# Given passage start
Simulate Logistic Regression Data in R
Introduction
Simulation can be a great way to understand an empirical quantitative problem. In this post, let’s see how we can generate binary (dummy) outcome variables for logistic regression. A binary variable is only made of zeros and ones.
To simulate binary data, we follow three main steps
- Build a linear model
- Transform the outcome of the model into probabilities
- From the probabilities, draw binary data (from a binomial distribution)
The Model
Imagine that we want to simulate the probability of getting a job. This is our outcome variable.
We will build the following simple model: getting a job is affected by education (\(e\)) and discrimination (\(d\)). In this model, education and discrimination are uncorrelated.
We simulate this DAG with a simple linear model
\begin{equation} \gamma_{i} = \beta_{1} e_{i} + \beta_{2} d_{i} + \epsilon_{i} \end{equation}
Let Education (\(e\)) be a standardised normal variable and Discrimination (\(d\)) a binary variable indicating if the person belongs to group \(D\). Let’s generate group membership with a binomial distribution, with 50% of chances of belonging to group \(D\).
# Given passage end
# Working data start
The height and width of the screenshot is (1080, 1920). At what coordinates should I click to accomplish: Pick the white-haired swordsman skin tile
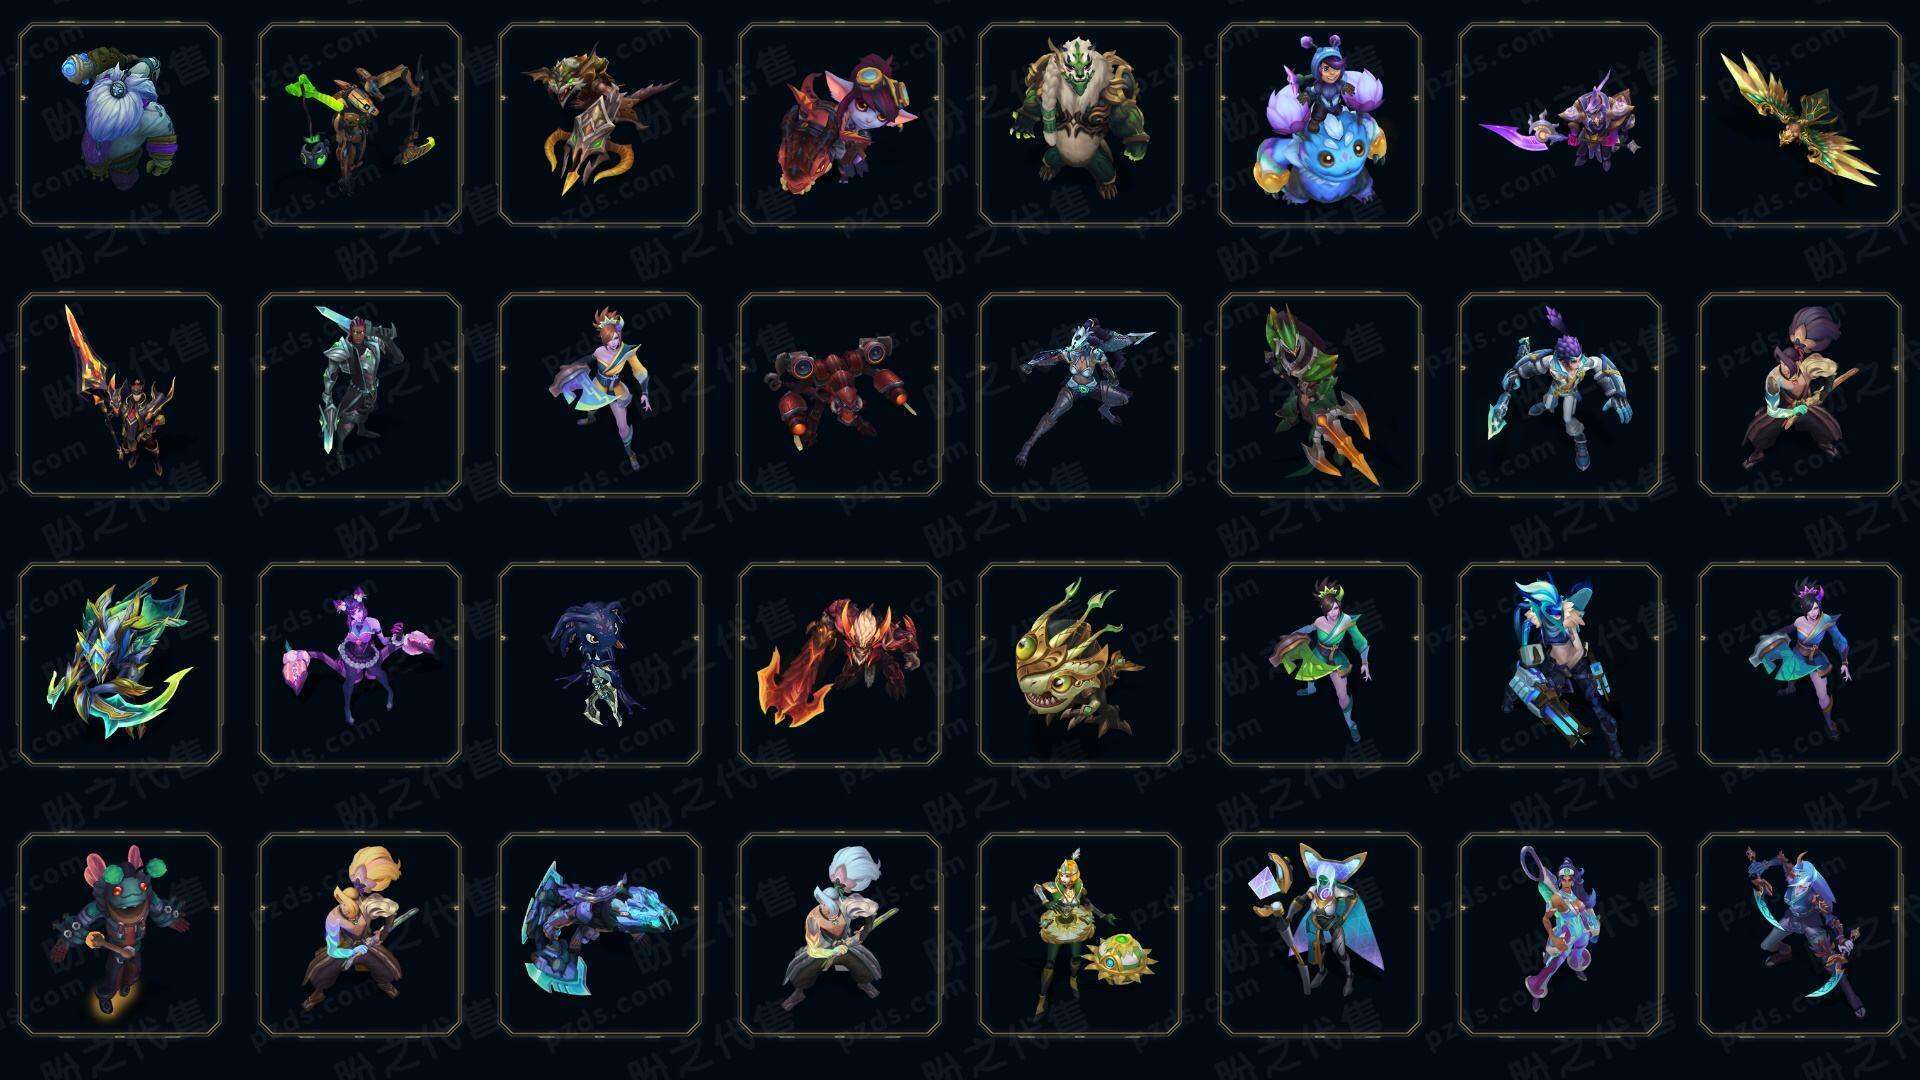pyautogui.click(x=840, y=934)
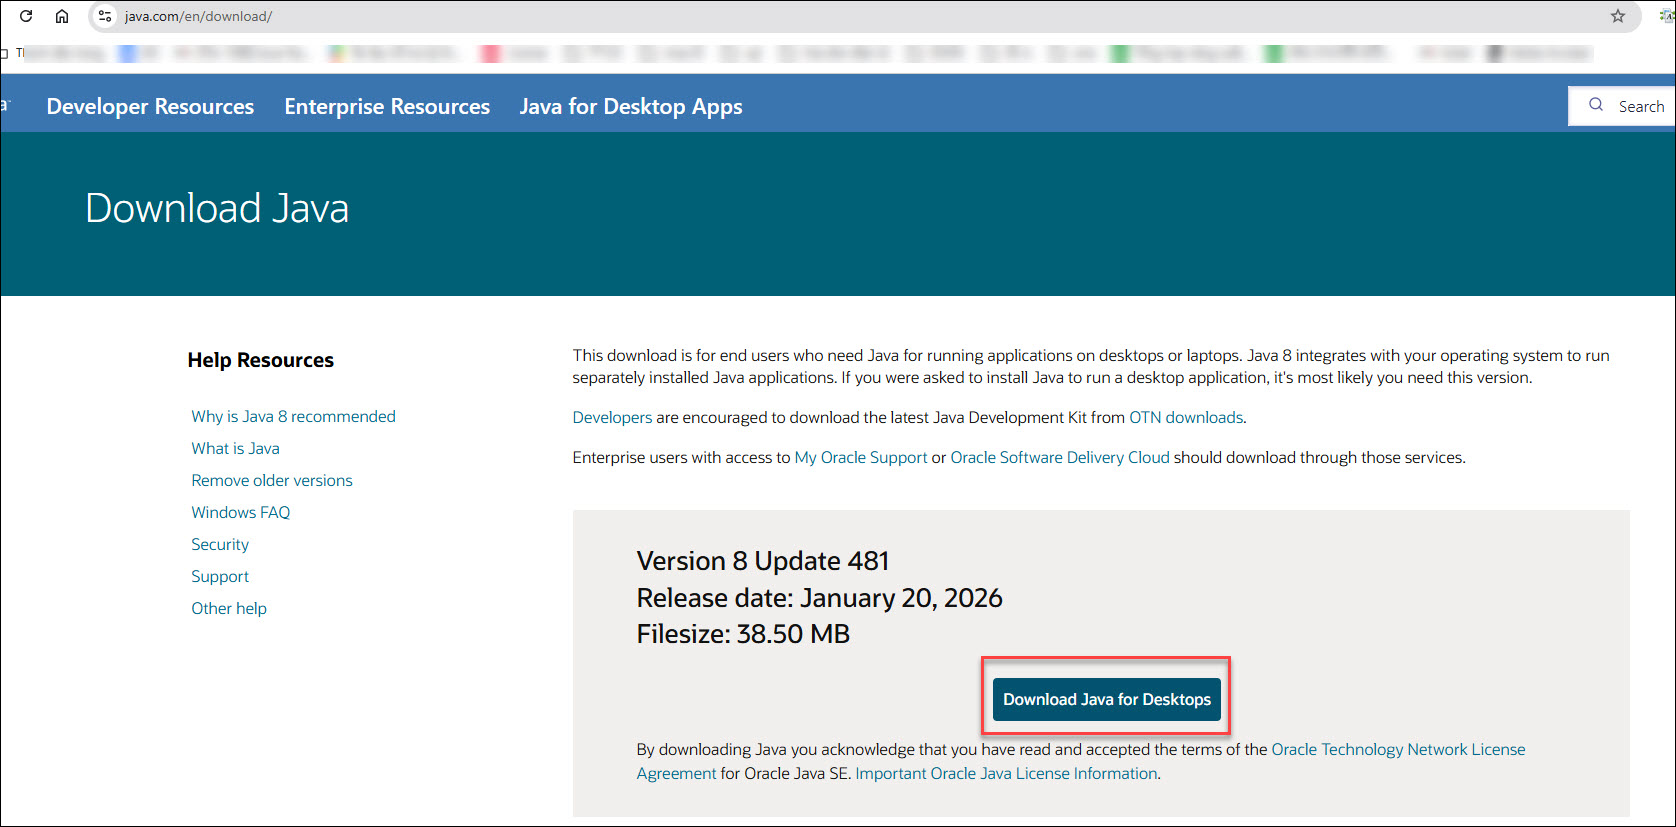Open Java for Desktop Apps menu
Screen dimensions: 1676x827
point(630,106)
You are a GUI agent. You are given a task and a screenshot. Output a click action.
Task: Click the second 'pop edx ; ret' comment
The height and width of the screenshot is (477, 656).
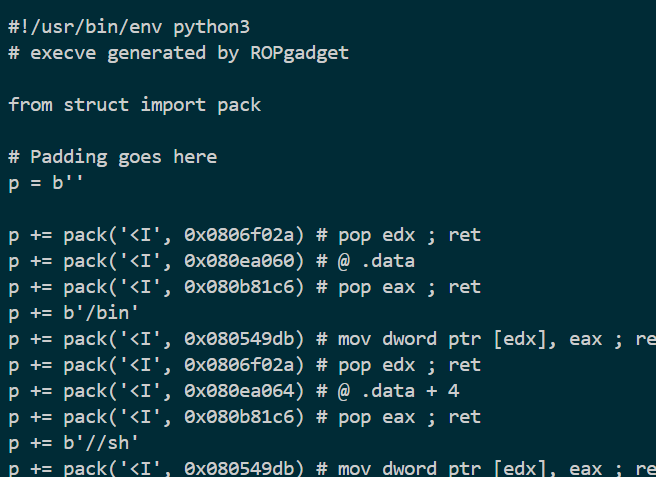[x=410, y=365]
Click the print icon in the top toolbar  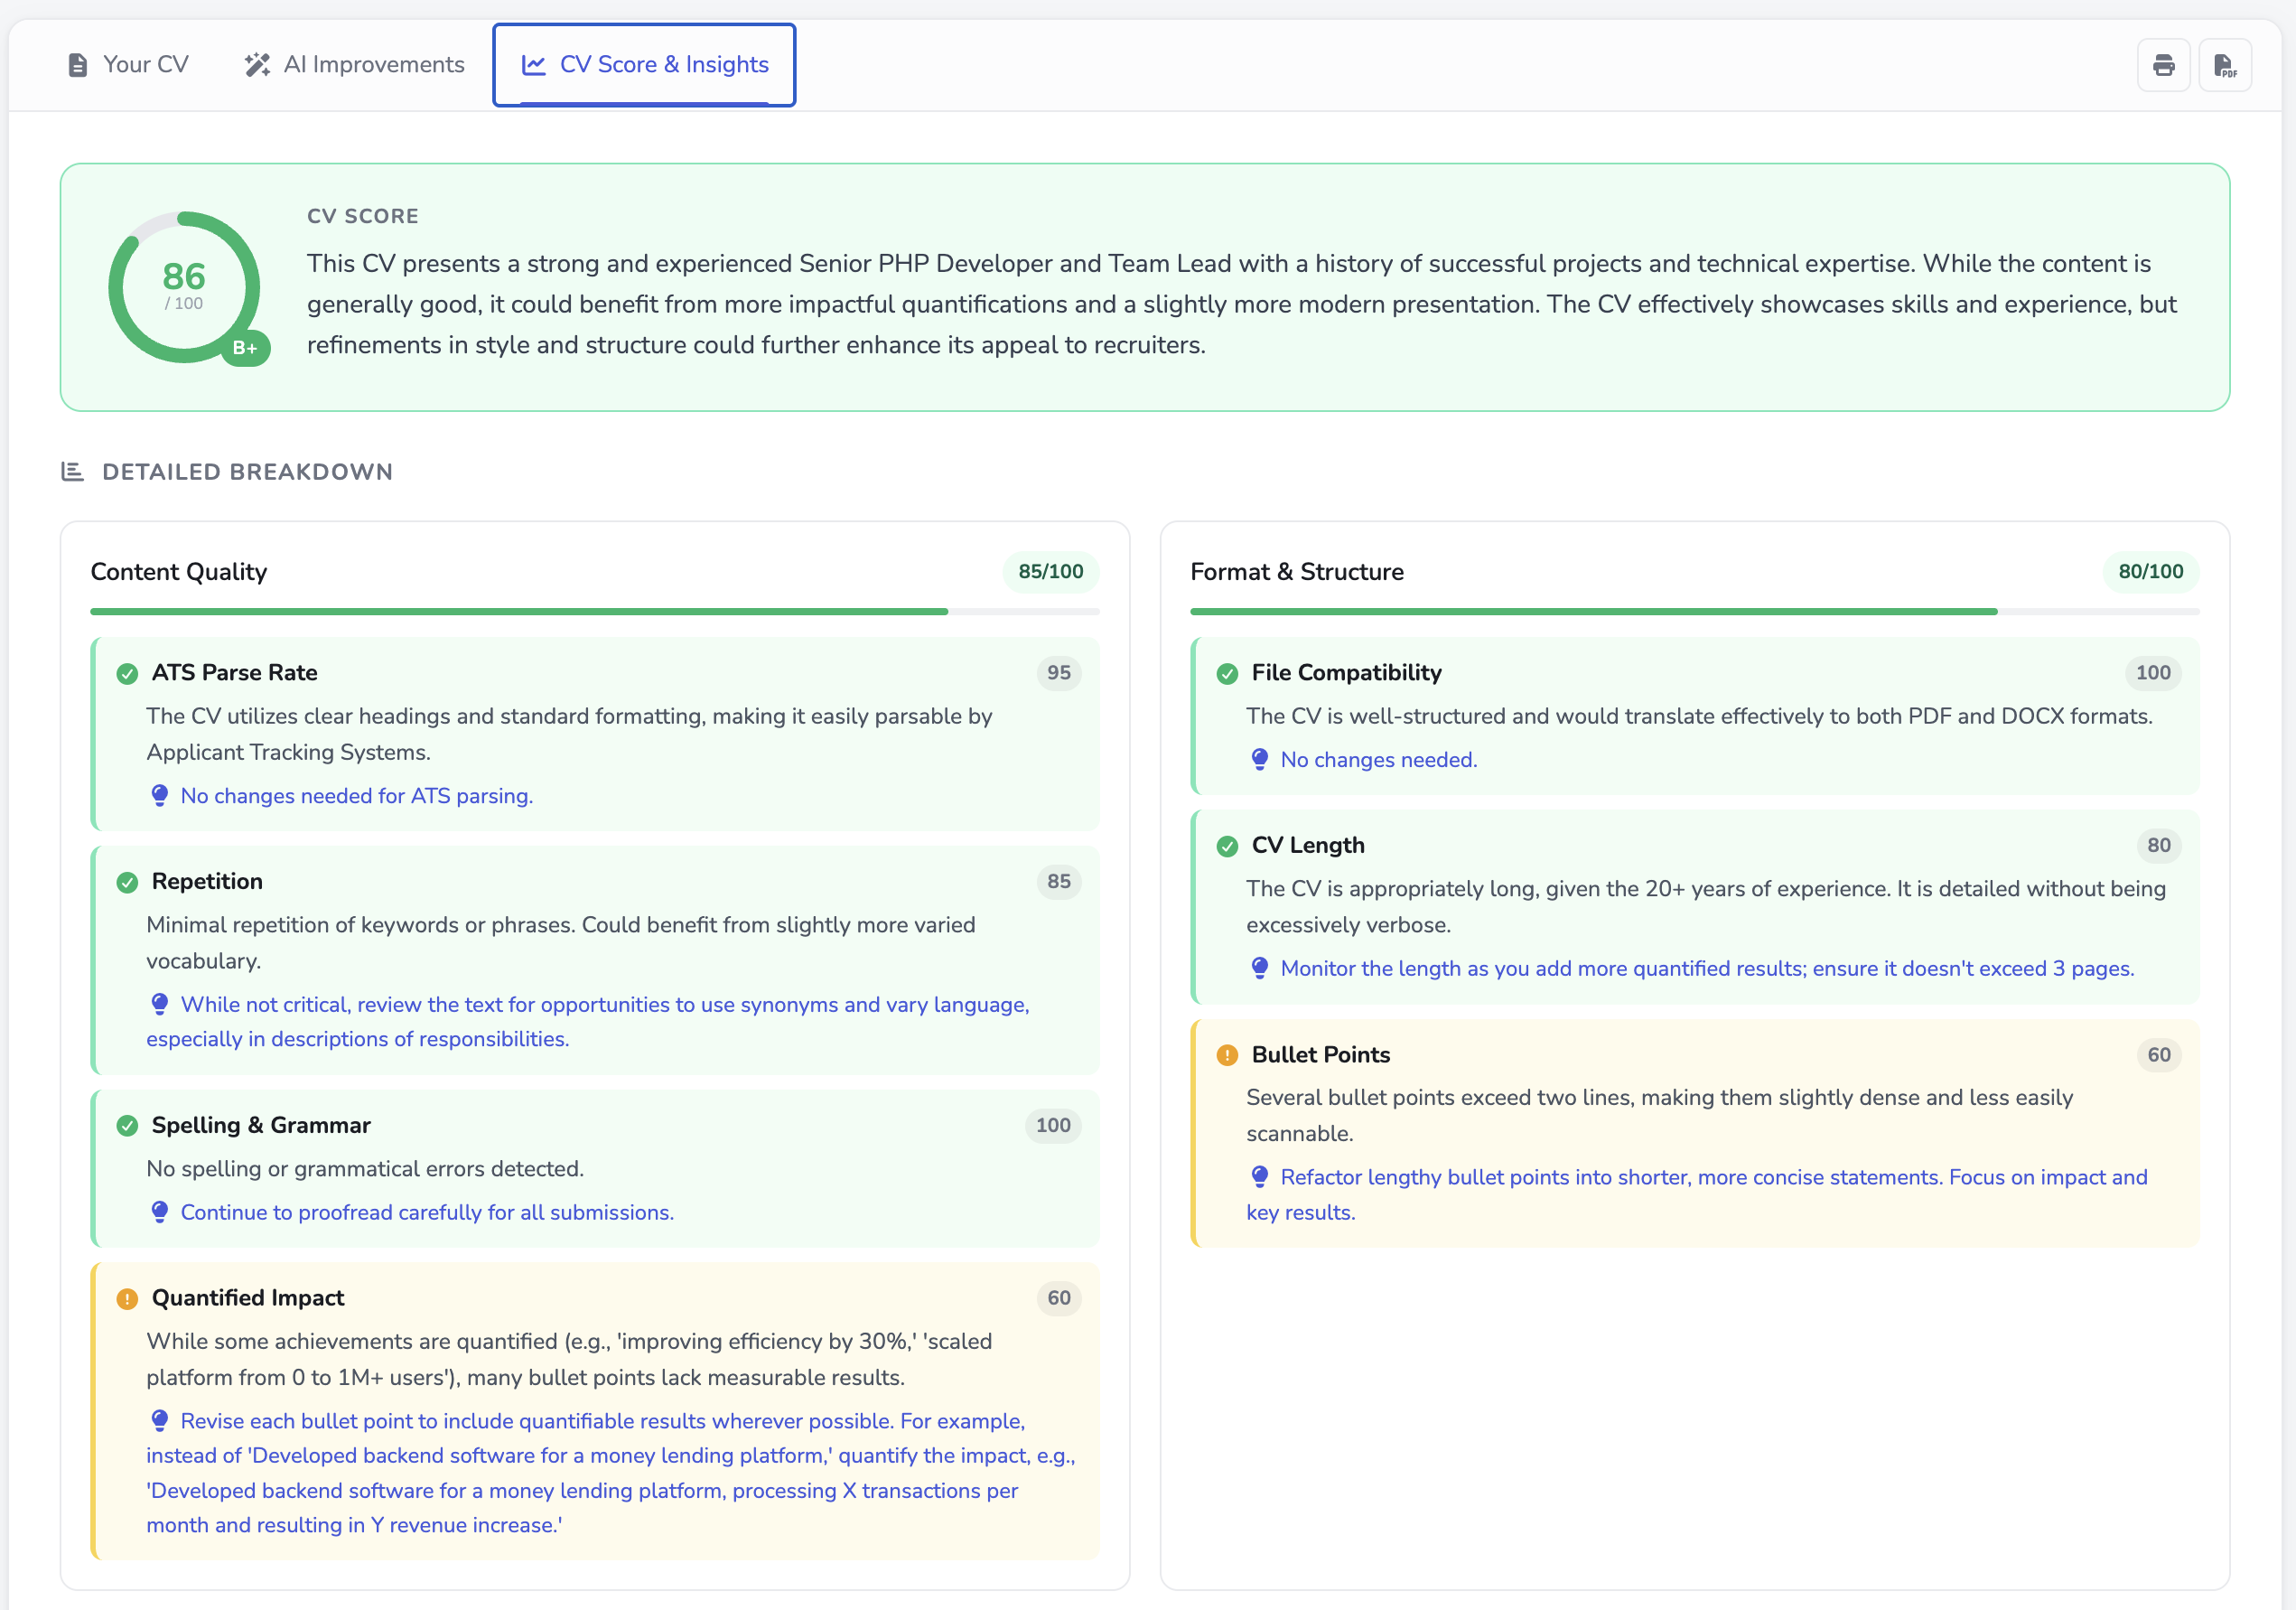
# Working data end
__Instruction 1__:
Can you quote every one of the records word for word, leaving the pictures out?
__Instruction 2__:
Could you extend the text on simulating logistic regression data in R, starting after its last sentence?
The text on simulating logistic regression data in R and the records come from unrelated sources.

__Exercise answer 1__:
The height and width of the screenshot is (1080, 1920). At what coordinates should I click to accomplish: Pick the white-haired swordsman skin tile
pyautogui.click(x=840, y=934)
Open Java for Desktop Apps menu
Screen dimensions: 1676x827
point(630,106)
You are a GUI agent. You are given a task and a screenshot. Output a click action.
Task: Click the second 'pop edx ; ret' comment
The height and width of the screenshot is (477, 656).
[x=410, y=365]
Click the print icon in the top toolbar  

__Exercise answer 2__:
library(tidyverse)
N=500
education = rnorm(N,0,1)
d = rbinom(N, 1, 0.5)
Let’s give the following values to \(\beta_{1}\) and \(\beta_{2}\)
\begin{equation} \gamma_{i} = ( 1.5 \cdot e_{i}) - (2 \cdot d_{i}) + \epsilon_{i} \end{equation}
Education increases the chances of getting a job, while discrimination reduces the chances of getting a job.
Let’s include an error term to the equation
error = rnorm(N) # random error term
y = 1.5*education + (-2*d) + error
We can now transform this outcome \(y\) (which we conceive being on a logit scale), into a probability, which we call \(\pi_{i}\), using the following transformation.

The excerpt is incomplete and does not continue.